_What the task requires_: Swap "GUI agent" for "desktop assistant" throughout the rows below and reproduce them with nothing else changed.

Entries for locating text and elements
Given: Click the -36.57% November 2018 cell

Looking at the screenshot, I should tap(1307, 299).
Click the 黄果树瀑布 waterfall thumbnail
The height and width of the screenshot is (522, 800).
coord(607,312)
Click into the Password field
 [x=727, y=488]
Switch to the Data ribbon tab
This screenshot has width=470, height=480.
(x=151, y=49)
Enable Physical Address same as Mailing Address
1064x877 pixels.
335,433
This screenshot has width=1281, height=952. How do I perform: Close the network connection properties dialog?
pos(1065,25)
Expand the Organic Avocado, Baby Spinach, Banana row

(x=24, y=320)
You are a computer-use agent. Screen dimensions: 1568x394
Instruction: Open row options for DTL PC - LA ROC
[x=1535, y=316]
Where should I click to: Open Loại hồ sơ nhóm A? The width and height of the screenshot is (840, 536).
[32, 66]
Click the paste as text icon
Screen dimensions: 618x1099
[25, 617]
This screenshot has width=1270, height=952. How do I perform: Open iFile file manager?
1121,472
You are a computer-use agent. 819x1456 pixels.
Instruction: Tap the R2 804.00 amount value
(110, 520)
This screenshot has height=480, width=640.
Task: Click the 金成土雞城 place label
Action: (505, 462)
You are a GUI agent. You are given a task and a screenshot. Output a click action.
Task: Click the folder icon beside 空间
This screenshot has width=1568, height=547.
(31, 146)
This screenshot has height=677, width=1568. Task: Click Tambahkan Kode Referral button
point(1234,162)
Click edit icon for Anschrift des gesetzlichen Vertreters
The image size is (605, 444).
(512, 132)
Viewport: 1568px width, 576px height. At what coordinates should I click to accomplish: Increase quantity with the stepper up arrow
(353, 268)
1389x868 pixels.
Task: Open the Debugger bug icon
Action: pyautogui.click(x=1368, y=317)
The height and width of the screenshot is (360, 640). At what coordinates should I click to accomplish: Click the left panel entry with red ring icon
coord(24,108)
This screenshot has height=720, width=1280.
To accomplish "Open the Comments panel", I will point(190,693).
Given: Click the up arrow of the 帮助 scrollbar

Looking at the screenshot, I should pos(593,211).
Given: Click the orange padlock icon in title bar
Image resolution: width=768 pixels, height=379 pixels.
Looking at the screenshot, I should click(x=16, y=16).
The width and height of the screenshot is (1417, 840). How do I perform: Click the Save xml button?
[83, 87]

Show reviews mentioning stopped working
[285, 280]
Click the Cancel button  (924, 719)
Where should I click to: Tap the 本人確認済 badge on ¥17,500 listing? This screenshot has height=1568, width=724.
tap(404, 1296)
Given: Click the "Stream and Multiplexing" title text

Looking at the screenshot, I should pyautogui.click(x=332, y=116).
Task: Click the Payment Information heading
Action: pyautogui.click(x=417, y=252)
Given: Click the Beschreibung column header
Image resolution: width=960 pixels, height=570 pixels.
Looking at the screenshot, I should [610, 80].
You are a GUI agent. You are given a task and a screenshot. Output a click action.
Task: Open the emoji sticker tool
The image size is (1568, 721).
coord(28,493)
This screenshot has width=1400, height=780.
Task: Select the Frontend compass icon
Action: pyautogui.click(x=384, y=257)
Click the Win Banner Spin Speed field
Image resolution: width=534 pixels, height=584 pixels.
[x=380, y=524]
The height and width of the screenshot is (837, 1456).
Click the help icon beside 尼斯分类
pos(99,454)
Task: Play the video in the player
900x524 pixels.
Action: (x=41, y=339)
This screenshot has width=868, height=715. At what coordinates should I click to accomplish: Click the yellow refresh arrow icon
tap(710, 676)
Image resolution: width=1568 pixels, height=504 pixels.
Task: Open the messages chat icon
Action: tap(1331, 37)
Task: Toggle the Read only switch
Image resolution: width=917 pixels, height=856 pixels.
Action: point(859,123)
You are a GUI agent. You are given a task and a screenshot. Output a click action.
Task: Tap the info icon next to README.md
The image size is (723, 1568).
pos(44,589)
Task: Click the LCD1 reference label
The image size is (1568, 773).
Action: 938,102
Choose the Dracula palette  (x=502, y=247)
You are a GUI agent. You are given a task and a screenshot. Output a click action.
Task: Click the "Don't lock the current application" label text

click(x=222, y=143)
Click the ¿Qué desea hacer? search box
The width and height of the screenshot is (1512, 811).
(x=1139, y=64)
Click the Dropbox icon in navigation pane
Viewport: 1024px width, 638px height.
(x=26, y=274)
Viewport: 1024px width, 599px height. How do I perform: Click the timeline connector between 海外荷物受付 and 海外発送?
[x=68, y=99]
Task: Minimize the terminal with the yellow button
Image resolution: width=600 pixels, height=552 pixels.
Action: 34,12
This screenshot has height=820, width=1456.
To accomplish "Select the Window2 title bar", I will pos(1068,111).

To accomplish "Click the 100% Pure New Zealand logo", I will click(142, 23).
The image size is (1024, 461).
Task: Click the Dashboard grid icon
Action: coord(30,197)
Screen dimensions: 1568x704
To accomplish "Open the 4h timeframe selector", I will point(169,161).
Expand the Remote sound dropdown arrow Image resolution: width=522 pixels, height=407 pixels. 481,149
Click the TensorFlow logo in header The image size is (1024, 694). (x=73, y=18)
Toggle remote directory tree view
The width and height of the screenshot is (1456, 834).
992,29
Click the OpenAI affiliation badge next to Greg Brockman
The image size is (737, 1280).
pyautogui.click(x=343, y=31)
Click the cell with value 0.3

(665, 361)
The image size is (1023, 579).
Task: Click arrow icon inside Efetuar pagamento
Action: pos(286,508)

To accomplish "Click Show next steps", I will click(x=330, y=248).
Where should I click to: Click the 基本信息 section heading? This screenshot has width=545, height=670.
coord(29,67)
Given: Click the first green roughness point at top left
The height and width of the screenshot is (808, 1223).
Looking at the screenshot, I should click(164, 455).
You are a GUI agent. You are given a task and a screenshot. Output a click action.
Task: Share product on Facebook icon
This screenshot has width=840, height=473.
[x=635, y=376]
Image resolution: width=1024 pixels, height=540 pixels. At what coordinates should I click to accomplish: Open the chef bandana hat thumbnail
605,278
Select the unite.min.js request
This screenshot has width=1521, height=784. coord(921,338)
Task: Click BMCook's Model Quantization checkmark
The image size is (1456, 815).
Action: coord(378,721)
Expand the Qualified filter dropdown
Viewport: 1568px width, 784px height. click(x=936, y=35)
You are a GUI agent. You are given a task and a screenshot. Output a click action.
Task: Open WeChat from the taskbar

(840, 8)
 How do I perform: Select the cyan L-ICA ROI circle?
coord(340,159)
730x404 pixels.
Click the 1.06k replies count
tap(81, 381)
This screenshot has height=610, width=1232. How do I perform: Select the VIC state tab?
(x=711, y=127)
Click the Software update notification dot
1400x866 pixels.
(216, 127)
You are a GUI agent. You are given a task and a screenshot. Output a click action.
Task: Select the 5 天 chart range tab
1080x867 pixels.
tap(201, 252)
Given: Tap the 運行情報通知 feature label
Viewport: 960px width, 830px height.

_Complete answer_:
Given: Click the -36.57% November 2018 cell

Looking at the screenshot, I should tap(1307, 299).
Click the 黄果树瀑布 waterfall thumbnail
The height and width of the screenshot is (522, 800).
coord(607,312)
Click into the Password field
 [x=727, y=488]
Switch to the Data ribbon tab
This screenshot has width=470, height=480.
(x=151, y=49)
Enable Physical Address same as Mailing Address
1064x877 pixels.
335,433
This screenshot has width=1281, height=952. How do I perform: Close the network connection properties dialog?
pos(1065,25)
Expand the Organic Avocado, Baby Spinach, Banana row

(x=24, y=320)
You are a computer-use agent. Screen dimensions: 1568x394
Instruction: Open row options for DTL PC - LA ROC
[x=1535, y=316]
Where should I click to: Open Loại hồ sơ nhóm A? The width and height of the screenshot is (840, 536).
[32, 66]
Click the paste as text icon
Screen dimensions: 618x1099
[25, 617]
This screenshot has width=1270, height=952. How do I perform: Open iFile file manager?
1121,472
You are a computer-use agent. 819x1456 pixels.
Instruction: Tap the R2 804.00 amount value
(110, 520)
This screenshot has height=480, width=640.
Task: Click the 金成土雞城 place label
Action: (505, 462)
You are a desktop assistant. You are given a task and a screenshot. Output a click action.
Task: Click the folder icon beside 空间
This screenshot has width=1568, height=547.
(31, 146)
This screenshot has height=677, width=1568. Task: Click Tambahkan Kode Referral button
point(1234,162)
Click edit icon for Anschrift des gesetzlichen Vertreters
The image size is (605, 444).
(512, 132)
Viewport: 1568px width, 576px height. At what coordinates should I click to accomplish: Increase quantity with the stepper up arrow
(353, 268)
1389x868 pixels.
Task: Open the Debugger bug icon
Action: pyautogui.click(x=1368, y=317)
The height and width of the screenshot is (360, 640). At what coordinates should I click to accomplish: Click the left panel entry with red ring icon
coord(24,108)
This screenshot has height=720, width=1280.
To accomplish "Open the Comments panel", I will point(190,693).
Given: Click the up arrow of the 帮助 scrollbar

Looking at the screenshot, I should pos(593,211).
Given: Click the orange padlock icon in title bar
Image resolution: width=768 pixels, height=379 pixels.
Looking at the screenshot, I should click(x=16, y=16).
The width and height of the screenshot is (1417, 840). How do I perform: Click the Save xml button?
[83, 87]

Show reviews mentioning stopped working
[285, 280]
Click the Cancel button  (924, 719)
Where should I click to: Tap the 本人確認済 badge on ¥17,500 listing? This screenshot has height=1568, width=724.
tap(404, 1296)
Given: Click the "Stream and Multiplexing" title text

Looking at the screenshot, I should pyautogui.click(x=332, y=116).
Task: Click the Payment Information heading
Action: pyautogui.click(x=417, y=252)
Given: Click the Beschreibung column header
Image resolution: width=960 pixels, height=570 pixels.
Looking at the screenshot, I should [610, 80].
You are a desktop assistant. You are given a task and a screenshot. Output a click action.
Task: Open the emoji sticker tool
The image size is (1568, 721).
coord(28,493)
This screenshot has width=1400, height=780.
Task: Select the Frontend compass icon
Action: pyautogui.click(x=384, y=257)
Click the Win Banner Spin Speed field
Image resolution: width=534 pixels, height=584 pixels.
[x=380, y=524]
The height and width of the screenshot is (837, 1456).
Click the help icon beside 尼斯分类
pos(99,454)
Task: Play the video in the player
900x524 pixels.
Action: (x=41, y=339)
This screenshot has width=868, height=715. At what coordinates should I click to accomplish: Click the yellow refresh arrow icon
tap(710, 676)
Image resolution: width=1568 pixels, height=504 pixels.
Task: Open the messages chat icon
Action: tap(1331, 37)
Task: Toggle the Read only switch
Image resolution: width=917 pixels, height=856 pixels.
Action: point(859,123)
You are a desktop assistant. You are given a task and a screenshot. Output a click action.
Task: Tap the info icon next to README.md
The image size is (723, 1568).
pos(44,589)
Task: Click the LCD1 reference label
The image size is (1568, 773).
Action: 938,102
Choose the Dracula palette  (x=502, y=247)
You are a desktop assistant. You are given a task and a screenshot. Output a click action.
Task: Click the "Don't lock the current application" label text

click(x=222, y=143)
Click the ¿Qué desea hacer? search box
The width and height of the screenshot is (1512, 811).
(x=1139, y=64)
Click the Dropbox icon in navigation pane
Viewport: 1024px width, 638px height.
(x=26, y=274)
Viewport: 1024px width, 599px height. How do I perform: Click the timeline connector between 海外荷物受付 and 海外発送?
[x=68, y=99]
Task: Minimize the terminal with the yellow button
Image resolution: width=600 pixels, height=552 pixels.
Action: 34,12
This screenshot has height=820, width=1456.
To accomplish "Select the Window2 title bar", I will pos(1068,111).

To accomplish "Click the 100% Pure New Zealand logo", I will click(142, 23).
The image size is (1024, 461).
Task: Click the Dashboard grid icon
Action: coord(30,197)
Screen dimensions: 1568x704
To accomplish "Open the 4h timeframe selector", I will point(169,161).
Expand the Remote sound dropdown arrow Image resolution: width=522 pixels, height=407 pixels. 481,149
Click the TensorFlow logo in header The image size is (1024, 694). (x=73, y=18)
Toggle remote directory tree view
The width and height of the screenshot is (1456, 834).
992,29
Click the OpenAI affiliation badge next to Greg Brockman
The image size is (737, 1280).
pyautogui.click(x=343, y=31)
Click the cell with value 0.3

(665, 361)
The image size is (1023, 579).
Task: Click arrow icon inside Efetuar pagamento
Action: pos(286,508)

To accomplish "Click Show next steps", I will click(x=330, y=248).
Where should I click to: Click the 基本信息 section heading? This screenshot has width=545, height=670.
coord(29,67)
Given: Click the first green roughness point at top left
The height and width of the screenshot is (808, 1223).
Looking at the screenshot, I should click(164, 455).
You are a desktop assistant. You are given a task and a screenshot. Output a click action.
Task: Share product on Facebook icon
This screenshot has width=840, height=473.
[x=635, y=376]
Image resolution: width=1024 pixels, height=540 pixels. At what coordinates should I click to accomplish: Open the chef bandana hat thumbnail
605,278
Select the unite.min.js request
This screenshot has width=1521, height=784. coord(921,338)
Task: Click BMCook's Model Quantization checkmark
The image size is (1456, 815).
Action: coord(378,721)
Expand the Qualified filter dropdown
Viewport: 1568px width, 784px height. click(x=936, y=35)
You are a desktop assistant. You are given a task and a screenshot. Output a click action.
Task: Open WeChat from the taskbar

(840, 8)
 How do I perform: Select the cyan L-ICA ROI circle?
coord(340,159)
730x404 pixels.
Click the 1.06k replies count
tap(81, 381)
This screenshot has height=610, width=1232. How do I perform: Select the VIC state tab?
(x=711, y=127)
Click the Software update notification dot
1400x866 pixels.
(216, 127)
You are a desktop assistant. You are given a task and a screenshot. Output a click action.
Task: Select the 5 天 chart range tab
1080x867 pixels.
tap(201, 252)
Given: Tap the 運行情報通知 feature label
Viewport: 960px width, 830px height.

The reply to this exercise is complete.